Since its establishment in 2005, thousands of secondary students have participated in the Ice Factor program run at the Ice Arena in Thebarton, learning the art of skating – while also holding a hockey stick and hitting a small puck – as well as skills that may help change their future outlook on life.
For some, the program provides a real turning point by taking them off the pathway of homelessness, drug addiction and crime to one of having self-esteem and setting goals for the future.
“One of the reasons why ice hockey is so good for these young people is because, let’s face it, when they all start they are really bad at the sport! They might have footy, cricket, soccer as a background and some can do those things better than others, but here they start from the bottom and they are all at the same level,” said program coordinator Sami Mantere, a former national ice hockey player in Finland who has called Australia home for the past decade.
“We have two hours with each team each week and use the first 20 minutes for a conversation on ‘life skills’ before they kit up and hit the ice for an hour. At the end of the session we do a brief recap on what they have learned that day.
“In the first term we look at good character traits, respect, determination, reliability and goal setting. We have a discussion on how they relate these skills and attributes to being in a team, and for a lot of these guys this is the first time they have been in a team.

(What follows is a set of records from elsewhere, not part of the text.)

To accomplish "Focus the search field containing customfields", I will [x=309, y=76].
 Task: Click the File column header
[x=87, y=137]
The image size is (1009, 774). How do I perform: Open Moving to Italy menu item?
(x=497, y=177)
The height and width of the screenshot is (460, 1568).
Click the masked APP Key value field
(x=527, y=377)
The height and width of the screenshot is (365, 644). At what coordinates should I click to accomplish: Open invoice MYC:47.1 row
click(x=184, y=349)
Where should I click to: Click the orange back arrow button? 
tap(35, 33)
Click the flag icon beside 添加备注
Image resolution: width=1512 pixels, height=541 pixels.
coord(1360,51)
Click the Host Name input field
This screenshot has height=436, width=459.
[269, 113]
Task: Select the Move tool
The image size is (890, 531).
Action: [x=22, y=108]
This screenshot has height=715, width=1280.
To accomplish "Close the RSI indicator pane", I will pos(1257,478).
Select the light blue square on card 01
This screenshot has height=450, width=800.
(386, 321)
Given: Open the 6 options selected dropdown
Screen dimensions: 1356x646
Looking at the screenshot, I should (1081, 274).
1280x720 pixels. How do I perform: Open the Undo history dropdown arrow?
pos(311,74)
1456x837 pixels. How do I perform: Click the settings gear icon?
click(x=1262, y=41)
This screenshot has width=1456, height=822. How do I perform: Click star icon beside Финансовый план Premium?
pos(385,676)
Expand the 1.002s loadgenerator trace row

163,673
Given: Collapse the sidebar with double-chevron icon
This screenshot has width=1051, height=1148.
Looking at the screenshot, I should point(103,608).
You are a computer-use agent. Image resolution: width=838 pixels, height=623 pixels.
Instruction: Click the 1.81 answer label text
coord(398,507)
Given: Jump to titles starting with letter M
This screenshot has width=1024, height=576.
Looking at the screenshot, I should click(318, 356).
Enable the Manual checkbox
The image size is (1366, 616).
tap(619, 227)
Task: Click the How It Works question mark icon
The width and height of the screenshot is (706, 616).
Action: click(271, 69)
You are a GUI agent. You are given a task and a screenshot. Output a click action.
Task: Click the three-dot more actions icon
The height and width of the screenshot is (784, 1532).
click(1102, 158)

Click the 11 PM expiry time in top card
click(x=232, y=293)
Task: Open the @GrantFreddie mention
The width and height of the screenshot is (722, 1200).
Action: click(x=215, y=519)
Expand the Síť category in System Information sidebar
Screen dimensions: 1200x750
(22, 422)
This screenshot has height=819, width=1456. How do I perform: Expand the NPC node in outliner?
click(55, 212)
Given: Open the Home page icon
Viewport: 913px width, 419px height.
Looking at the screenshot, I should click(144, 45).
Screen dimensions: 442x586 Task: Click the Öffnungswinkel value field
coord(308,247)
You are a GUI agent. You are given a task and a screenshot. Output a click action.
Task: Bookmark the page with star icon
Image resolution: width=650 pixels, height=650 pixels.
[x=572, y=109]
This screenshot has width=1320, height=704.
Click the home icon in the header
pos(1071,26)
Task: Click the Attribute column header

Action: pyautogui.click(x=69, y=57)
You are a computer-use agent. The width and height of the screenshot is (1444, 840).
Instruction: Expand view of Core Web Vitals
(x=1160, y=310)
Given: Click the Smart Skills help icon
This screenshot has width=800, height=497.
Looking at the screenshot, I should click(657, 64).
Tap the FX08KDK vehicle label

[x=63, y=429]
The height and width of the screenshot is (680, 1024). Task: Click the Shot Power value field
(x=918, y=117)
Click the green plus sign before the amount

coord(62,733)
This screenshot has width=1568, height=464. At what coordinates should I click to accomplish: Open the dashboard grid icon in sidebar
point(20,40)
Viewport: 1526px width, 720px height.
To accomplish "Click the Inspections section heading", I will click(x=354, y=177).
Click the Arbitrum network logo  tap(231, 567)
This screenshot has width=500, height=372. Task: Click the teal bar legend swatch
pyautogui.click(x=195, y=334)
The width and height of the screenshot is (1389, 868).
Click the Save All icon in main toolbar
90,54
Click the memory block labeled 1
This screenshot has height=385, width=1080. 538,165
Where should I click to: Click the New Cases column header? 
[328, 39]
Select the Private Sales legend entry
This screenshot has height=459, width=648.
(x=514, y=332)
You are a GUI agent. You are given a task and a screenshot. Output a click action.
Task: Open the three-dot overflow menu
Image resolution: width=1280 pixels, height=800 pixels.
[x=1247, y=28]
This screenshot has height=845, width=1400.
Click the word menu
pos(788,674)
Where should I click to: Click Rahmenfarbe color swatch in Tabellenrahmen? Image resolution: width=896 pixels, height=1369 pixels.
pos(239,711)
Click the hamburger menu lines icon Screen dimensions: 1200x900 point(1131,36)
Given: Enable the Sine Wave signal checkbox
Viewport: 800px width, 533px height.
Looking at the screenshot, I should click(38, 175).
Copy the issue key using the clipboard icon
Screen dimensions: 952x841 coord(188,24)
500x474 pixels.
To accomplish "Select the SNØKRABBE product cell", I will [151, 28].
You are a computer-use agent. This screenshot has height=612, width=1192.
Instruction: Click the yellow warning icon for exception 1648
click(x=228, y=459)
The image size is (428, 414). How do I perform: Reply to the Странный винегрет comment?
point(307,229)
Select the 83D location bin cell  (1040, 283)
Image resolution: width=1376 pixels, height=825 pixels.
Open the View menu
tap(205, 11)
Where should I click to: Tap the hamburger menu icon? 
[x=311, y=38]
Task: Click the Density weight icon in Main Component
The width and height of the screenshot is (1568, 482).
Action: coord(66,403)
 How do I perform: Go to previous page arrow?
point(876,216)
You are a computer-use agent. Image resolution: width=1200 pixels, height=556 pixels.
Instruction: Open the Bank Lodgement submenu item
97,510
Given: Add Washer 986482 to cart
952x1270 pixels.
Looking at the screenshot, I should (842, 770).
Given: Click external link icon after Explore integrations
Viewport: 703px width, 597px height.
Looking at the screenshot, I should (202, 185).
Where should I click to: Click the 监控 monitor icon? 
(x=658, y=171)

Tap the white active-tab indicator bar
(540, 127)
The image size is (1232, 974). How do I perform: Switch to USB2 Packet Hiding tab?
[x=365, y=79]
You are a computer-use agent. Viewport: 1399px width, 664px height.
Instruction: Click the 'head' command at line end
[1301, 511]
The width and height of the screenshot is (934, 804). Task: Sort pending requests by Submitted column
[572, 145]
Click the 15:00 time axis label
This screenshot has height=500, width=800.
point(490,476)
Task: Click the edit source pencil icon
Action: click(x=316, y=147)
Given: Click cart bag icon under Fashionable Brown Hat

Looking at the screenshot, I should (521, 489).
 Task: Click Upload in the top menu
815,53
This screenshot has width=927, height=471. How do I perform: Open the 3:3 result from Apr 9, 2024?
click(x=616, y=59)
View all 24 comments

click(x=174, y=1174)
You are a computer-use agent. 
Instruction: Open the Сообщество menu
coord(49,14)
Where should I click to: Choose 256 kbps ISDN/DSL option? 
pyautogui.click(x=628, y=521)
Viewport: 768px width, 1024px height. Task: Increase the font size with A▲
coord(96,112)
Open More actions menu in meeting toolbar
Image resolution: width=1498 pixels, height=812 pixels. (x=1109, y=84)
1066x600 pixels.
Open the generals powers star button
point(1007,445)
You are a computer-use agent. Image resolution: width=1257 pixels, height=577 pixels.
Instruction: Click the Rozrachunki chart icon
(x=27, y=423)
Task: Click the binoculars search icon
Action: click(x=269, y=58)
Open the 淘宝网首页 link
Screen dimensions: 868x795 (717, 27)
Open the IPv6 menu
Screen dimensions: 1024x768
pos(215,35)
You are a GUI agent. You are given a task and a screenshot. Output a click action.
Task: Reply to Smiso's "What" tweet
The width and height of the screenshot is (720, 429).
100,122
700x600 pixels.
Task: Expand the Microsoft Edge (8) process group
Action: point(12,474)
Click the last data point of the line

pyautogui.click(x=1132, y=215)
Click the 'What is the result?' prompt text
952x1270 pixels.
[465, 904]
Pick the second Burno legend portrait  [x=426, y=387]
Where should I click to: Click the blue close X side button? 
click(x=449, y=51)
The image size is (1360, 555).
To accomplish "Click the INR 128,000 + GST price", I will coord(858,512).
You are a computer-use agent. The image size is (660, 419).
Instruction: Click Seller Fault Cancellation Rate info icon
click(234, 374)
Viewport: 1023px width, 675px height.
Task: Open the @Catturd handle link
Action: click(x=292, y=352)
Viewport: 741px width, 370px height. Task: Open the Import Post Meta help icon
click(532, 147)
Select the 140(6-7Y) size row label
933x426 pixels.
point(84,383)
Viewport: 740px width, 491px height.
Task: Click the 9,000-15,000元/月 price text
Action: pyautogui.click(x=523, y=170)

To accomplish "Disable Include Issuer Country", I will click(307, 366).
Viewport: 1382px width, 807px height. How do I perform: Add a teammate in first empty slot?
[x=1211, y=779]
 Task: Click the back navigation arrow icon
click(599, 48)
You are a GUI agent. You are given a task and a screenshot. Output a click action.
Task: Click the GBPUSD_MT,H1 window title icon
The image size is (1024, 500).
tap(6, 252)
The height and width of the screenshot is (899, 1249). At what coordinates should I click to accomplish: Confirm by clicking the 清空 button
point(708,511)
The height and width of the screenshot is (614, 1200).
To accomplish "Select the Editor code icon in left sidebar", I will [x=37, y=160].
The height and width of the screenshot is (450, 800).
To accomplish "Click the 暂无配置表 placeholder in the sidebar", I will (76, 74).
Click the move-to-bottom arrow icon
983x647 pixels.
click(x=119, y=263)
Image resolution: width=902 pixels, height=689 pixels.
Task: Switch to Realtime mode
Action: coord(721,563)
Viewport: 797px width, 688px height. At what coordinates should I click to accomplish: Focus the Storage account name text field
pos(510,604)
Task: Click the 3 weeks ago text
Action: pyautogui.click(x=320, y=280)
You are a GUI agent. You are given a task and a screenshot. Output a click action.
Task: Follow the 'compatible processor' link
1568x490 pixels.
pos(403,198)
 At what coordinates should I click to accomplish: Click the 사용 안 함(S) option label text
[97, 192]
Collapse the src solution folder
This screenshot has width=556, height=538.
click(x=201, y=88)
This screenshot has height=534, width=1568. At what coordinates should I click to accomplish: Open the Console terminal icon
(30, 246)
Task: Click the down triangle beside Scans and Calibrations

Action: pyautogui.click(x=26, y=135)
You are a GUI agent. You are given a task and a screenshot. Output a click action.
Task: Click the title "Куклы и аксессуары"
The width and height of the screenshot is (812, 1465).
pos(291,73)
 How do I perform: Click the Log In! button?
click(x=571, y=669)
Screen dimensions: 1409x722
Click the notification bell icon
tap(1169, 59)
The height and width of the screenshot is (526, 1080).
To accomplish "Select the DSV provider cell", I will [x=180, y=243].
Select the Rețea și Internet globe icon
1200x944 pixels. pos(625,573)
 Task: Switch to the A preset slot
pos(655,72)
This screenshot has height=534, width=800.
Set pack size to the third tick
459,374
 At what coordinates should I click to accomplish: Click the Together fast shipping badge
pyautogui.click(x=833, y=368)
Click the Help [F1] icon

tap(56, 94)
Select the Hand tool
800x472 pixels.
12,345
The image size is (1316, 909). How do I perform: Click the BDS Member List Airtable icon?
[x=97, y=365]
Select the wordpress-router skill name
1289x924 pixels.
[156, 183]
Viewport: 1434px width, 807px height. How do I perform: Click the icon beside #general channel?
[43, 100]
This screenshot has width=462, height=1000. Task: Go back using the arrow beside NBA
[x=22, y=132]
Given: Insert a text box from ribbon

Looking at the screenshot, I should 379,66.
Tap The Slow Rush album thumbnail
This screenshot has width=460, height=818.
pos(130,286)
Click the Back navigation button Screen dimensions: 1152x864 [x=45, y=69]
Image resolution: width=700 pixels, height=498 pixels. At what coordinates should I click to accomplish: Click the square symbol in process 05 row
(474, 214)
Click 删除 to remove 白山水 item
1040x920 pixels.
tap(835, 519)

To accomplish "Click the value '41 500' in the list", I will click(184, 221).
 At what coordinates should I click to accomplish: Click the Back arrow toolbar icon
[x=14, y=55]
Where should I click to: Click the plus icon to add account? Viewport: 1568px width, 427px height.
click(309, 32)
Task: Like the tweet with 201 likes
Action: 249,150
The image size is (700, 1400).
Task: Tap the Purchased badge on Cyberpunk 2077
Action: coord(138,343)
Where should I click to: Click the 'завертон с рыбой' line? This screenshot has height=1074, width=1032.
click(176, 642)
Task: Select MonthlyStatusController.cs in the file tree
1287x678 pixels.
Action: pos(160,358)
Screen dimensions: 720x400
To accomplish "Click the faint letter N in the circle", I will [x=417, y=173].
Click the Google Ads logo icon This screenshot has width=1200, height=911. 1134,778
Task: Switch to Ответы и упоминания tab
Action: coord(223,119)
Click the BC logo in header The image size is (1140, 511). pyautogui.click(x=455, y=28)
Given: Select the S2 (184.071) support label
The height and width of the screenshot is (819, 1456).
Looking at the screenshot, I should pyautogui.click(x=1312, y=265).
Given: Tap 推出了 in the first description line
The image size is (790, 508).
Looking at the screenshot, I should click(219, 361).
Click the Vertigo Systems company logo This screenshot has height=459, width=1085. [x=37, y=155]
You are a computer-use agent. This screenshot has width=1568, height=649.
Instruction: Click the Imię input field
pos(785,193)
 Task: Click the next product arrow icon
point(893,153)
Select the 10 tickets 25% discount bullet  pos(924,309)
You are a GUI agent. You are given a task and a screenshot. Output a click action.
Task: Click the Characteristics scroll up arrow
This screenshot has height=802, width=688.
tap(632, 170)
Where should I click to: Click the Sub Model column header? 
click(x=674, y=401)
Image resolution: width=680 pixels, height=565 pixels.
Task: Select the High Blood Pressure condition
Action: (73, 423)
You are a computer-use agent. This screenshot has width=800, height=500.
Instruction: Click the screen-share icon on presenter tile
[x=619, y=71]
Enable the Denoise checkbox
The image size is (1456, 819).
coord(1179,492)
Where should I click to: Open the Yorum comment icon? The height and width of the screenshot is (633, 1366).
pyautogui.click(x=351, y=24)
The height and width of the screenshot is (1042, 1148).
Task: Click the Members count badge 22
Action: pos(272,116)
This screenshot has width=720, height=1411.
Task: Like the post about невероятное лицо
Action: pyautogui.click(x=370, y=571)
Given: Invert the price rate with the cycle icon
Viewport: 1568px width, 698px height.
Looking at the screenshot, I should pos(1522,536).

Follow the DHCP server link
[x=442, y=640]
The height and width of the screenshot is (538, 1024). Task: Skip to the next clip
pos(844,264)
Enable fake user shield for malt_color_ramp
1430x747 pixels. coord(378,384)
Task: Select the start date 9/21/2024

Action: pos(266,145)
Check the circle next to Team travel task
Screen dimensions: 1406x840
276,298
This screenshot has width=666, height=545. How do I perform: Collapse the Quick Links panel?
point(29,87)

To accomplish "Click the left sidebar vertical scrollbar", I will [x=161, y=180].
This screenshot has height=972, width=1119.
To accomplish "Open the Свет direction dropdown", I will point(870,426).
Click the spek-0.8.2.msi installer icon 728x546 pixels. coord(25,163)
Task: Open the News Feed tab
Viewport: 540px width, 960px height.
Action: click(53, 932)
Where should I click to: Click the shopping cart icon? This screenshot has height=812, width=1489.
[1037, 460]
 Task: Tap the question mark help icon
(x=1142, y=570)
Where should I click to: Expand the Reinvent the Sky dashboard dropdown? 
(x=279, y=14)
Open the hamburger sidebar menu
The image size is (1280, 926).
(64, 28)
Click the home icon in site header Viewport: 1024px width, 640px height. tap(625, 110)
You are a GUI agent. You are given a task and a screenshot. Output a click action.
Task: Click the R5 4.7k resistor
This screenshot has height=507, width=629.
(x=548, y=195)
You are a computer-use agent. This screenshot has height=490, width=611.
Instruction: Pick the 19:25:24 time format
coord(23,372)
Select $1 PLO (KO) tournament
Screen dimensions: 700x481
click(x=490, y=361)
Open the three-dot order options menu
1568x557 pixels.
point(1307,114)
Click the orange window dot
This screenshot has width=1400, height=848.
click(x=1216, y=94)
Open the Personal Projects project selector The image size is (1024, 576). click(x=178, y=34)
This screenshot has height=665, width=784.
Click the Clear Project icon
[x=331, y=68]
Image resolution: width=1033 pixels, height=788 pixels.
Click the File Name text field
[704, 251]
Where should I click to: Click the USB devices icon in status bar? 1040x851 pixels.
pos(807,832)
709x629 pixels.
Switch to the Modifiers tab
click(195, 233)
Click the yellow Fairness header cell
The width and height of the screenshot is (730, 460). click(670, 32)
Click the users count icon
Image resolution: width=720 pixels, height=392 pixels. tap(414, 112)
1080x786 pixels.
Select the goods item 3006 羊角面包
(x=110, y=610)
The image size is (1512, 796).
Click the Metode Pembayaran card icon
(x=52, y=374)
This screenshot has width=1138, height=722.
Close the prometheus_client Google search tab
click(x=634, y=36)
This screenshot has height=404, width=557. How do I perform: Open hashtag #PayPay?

“I know it sounds like a cliché from the movies, but a lot of these players call the team a ‘family’, which is great.”
The program, the only one of its kind operating in Australia, was the brainchild of local lawyer and philanthropist, Marie Shaw QC.
Born into a devout Catholic family, her father was one of 12 children (and brother to the late Father Luke Roberts) and his education did not proceed beyond Year 7 because the family couldn’t afford it. Ms Shaw said she has always appreciated the gift that education is and is dedicated to providing the opportunity her father didn’t have, to ‘at risk’ and disadvantaged high school students.
When her daughter Justine was diagnosed with dyslexia, Ms Shaw saw firsthand the positive impact ice hockey had on her. She found other parents who were also using the sport as a way of helping their children cope with dyslexia or ADD.
Ms Shaw thought it might also be beneficial for youth from troubled or disadvantaged family backgrounds who were having difficulty fitting into mainstream school.
From small beginnings in 2005 when just 15 students participated in an eight-week pilot program, Ice Factor now has 18 teams with around 200 students involved each year.